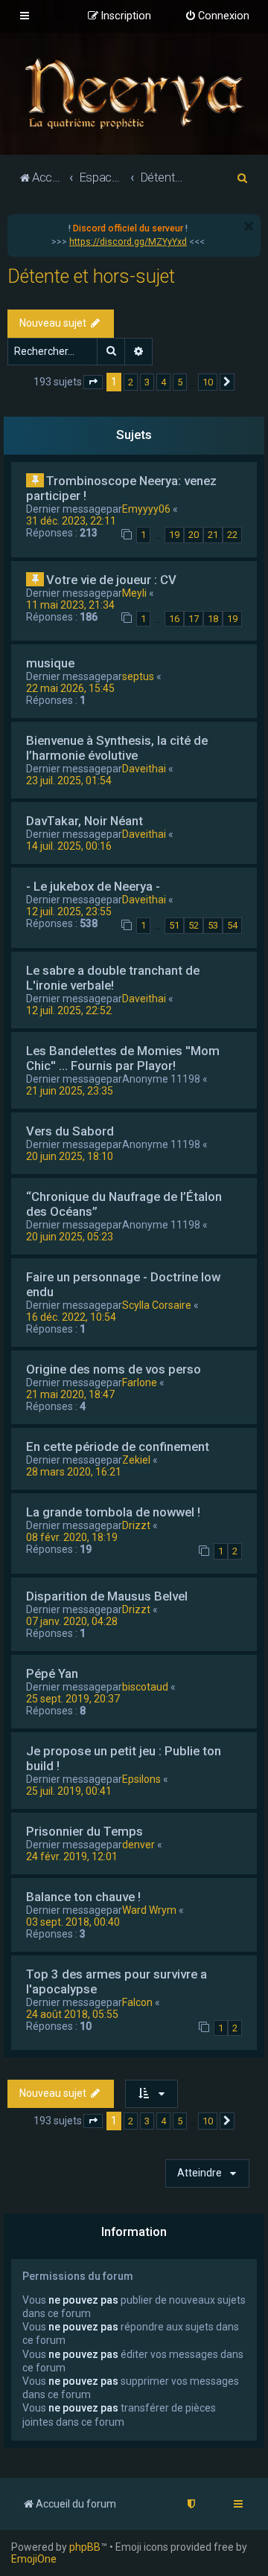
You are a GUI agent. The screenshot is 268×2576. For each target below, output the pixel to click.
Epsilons (141, 1779)
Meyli (134, 593)
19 (174, 534)
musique (50, 663)
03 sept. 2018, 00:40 (73, 1922)
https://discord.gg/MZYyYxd (128, 242)
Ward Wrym (149, 1910)
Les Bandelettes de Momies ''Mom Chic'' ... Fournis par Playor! (123, 1058)
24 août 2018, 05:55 (72, 2014)
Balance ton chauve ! (83, 1896)
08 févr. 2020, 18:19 (72, 1537)
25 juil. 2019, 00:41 (69, 1791)
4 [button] (163, 382)
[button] (93, 382)
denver (138, 1845)
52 (193, 925)
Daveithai (144, 769)
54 (232, 925)
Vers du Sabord (70, 1131)
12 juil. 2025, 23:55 (69, 911)
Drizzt (136, 1525)
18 (213, 618)
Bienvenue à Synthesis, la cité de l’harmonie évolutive (117, 748)
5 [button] (179, 382)
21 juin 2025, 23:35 (69, 1091)
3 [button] (147, 382)
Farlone (139, 1382)
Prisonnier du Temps (84, 1831)
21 (213, 534)
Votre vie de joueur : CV (111, 579)
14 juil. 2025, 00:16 (69, 846)
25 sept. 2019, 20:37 (73, 1699)
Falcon (137, 2002)
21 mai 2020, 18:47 (70, 1394)
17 (193, 618)
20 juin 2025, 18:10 (69, 1156)
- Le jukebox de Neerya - (93, 886)
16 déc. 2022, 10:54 (71, 1317)
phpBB (84, 2547)
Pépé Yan (52, 1673)
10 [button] (207, 382)
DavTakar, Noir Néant (84, 820)
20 (193, 534)
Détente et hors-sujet (91, 276)
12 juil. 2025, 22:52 (69, 1010)
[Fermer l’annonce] (248, 226)
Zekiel (136, 1460)
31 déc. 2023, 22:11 (71, 521)
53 (213, 925)
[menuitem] (217, 16)
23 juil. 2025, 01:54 (69, 780)
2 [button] (130, 382)
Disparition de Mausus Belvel (107, 1596)
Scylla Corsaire (156, 1305)
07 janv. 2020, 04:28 (72, 1621)
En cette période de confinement (117, 1446)
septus (138, 676)
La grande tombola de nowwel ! (113, 1512)
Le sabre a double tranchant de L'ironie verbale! (113, 978)
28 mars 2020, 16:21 (73, 1472)
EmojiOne (34, 2559)
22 (232, 534)
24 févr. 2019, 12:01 (72, 1856)
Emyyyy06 (146, 509)
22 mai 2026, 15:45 (70, 688)
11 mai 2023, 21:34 (70, 605)
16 (174, 618)
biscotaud (145, 1687)
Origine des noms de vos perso (113, 1369)
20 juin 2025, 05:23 (69, 1237)
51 (174, 925)
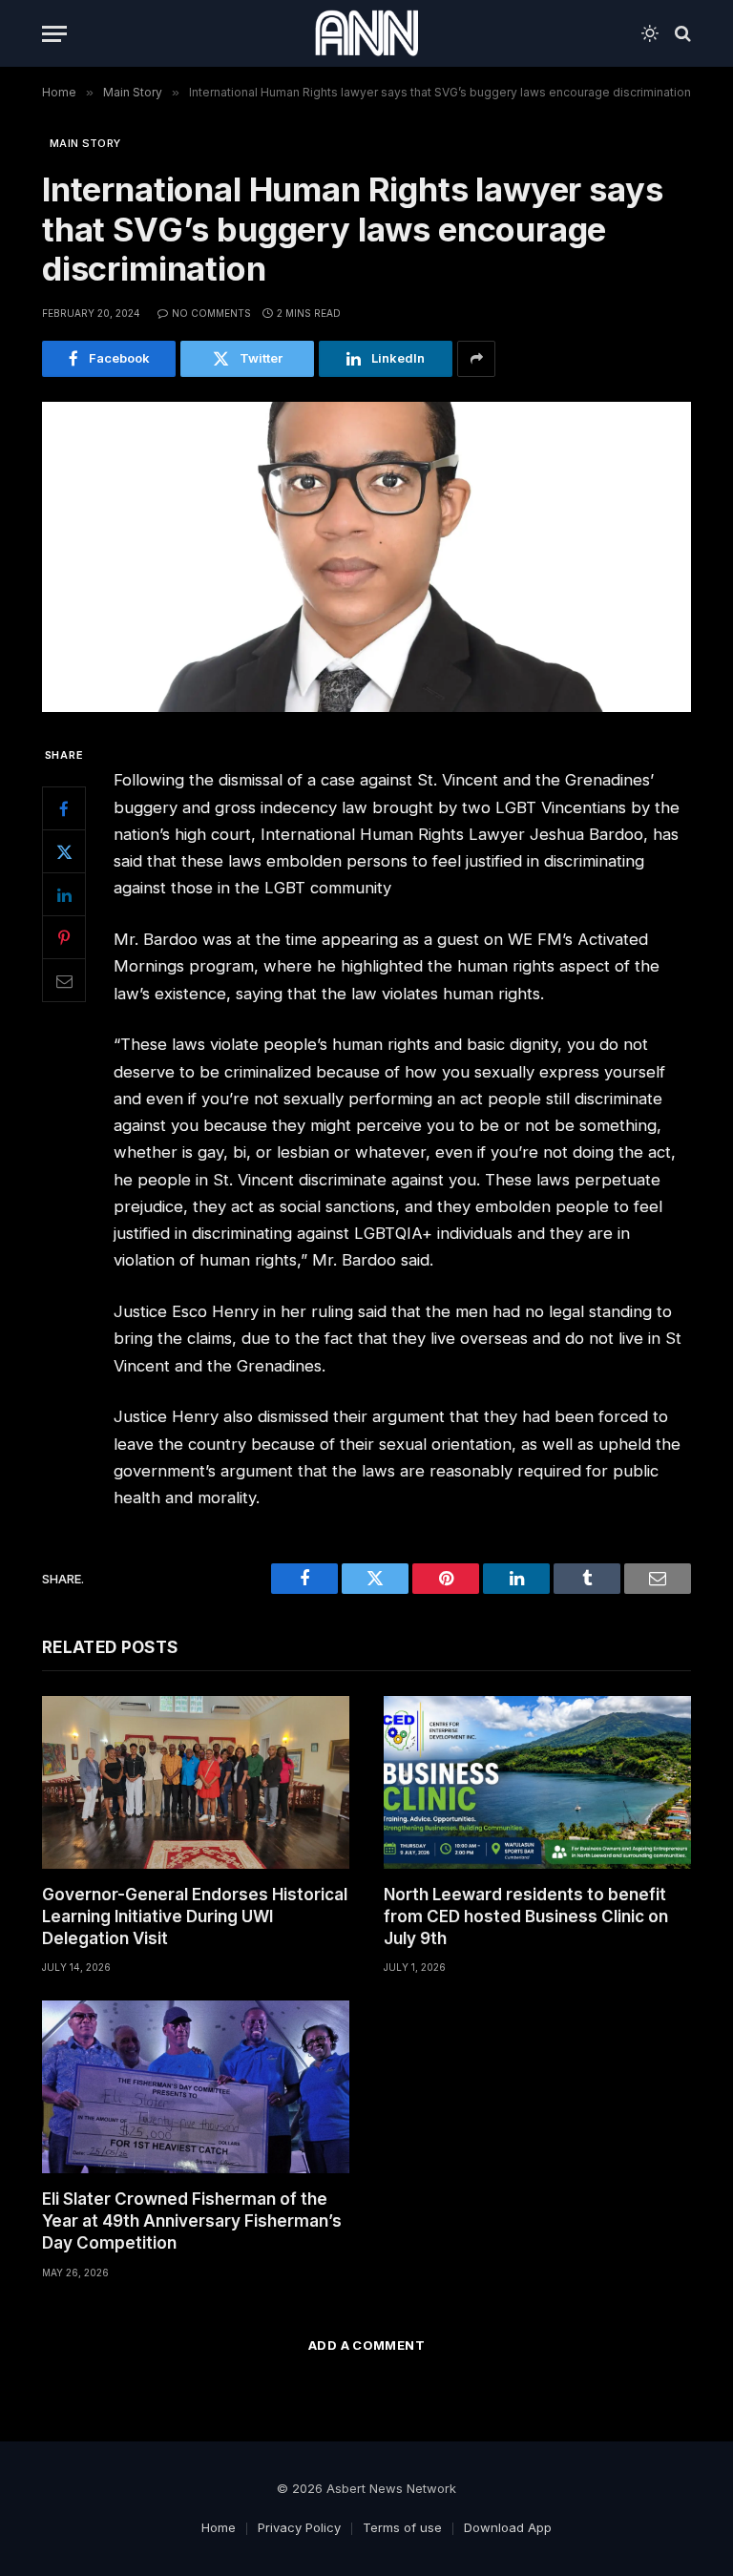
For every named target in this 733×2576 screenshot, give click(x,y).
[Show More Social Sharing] (476, 359)
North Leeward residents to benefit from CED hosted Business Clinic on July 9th (526, 1916)
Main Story (85, 143)
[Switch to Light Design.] (650, 33)
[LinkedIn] (64, 894)
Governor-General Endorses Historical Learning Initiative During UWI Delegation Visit (194, 1916)
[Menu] (54, 33)
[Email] (64, 980)
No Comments (211, 313)
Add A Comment (366, 2345)
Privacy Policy (299, 2527)
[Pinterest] (64, 937)
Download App (508, 2527)
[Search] (681, 33)
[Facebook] (64, 808)
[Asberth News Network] (366, 33)
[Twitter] (64, 851)
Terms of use (402, 2527)
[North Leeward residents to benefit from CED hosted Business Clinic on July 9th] (537, 1782)
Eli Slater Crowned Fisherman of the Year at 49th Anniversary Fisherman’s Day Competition (192, 2220)
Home (218, 2527)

────────────────

Task goal: Could the lines from the first entry through the line that contains "Ward Wrym (149, 1910)" be copied exactly, with all pictures left out?

Solution below:
You are a GUI agent. The screenshot is 268×2576. For each target below, output the pixel to click.
Epsilons (141, 1779)
Meyli (134, 593)
19 (174, 534)
musique (50, 663)
03 sept. 2018, 00:40 (73, 1922)
https://discord.gg/MZYyYxd (128, 242)
Ward Wrym (149, 1910)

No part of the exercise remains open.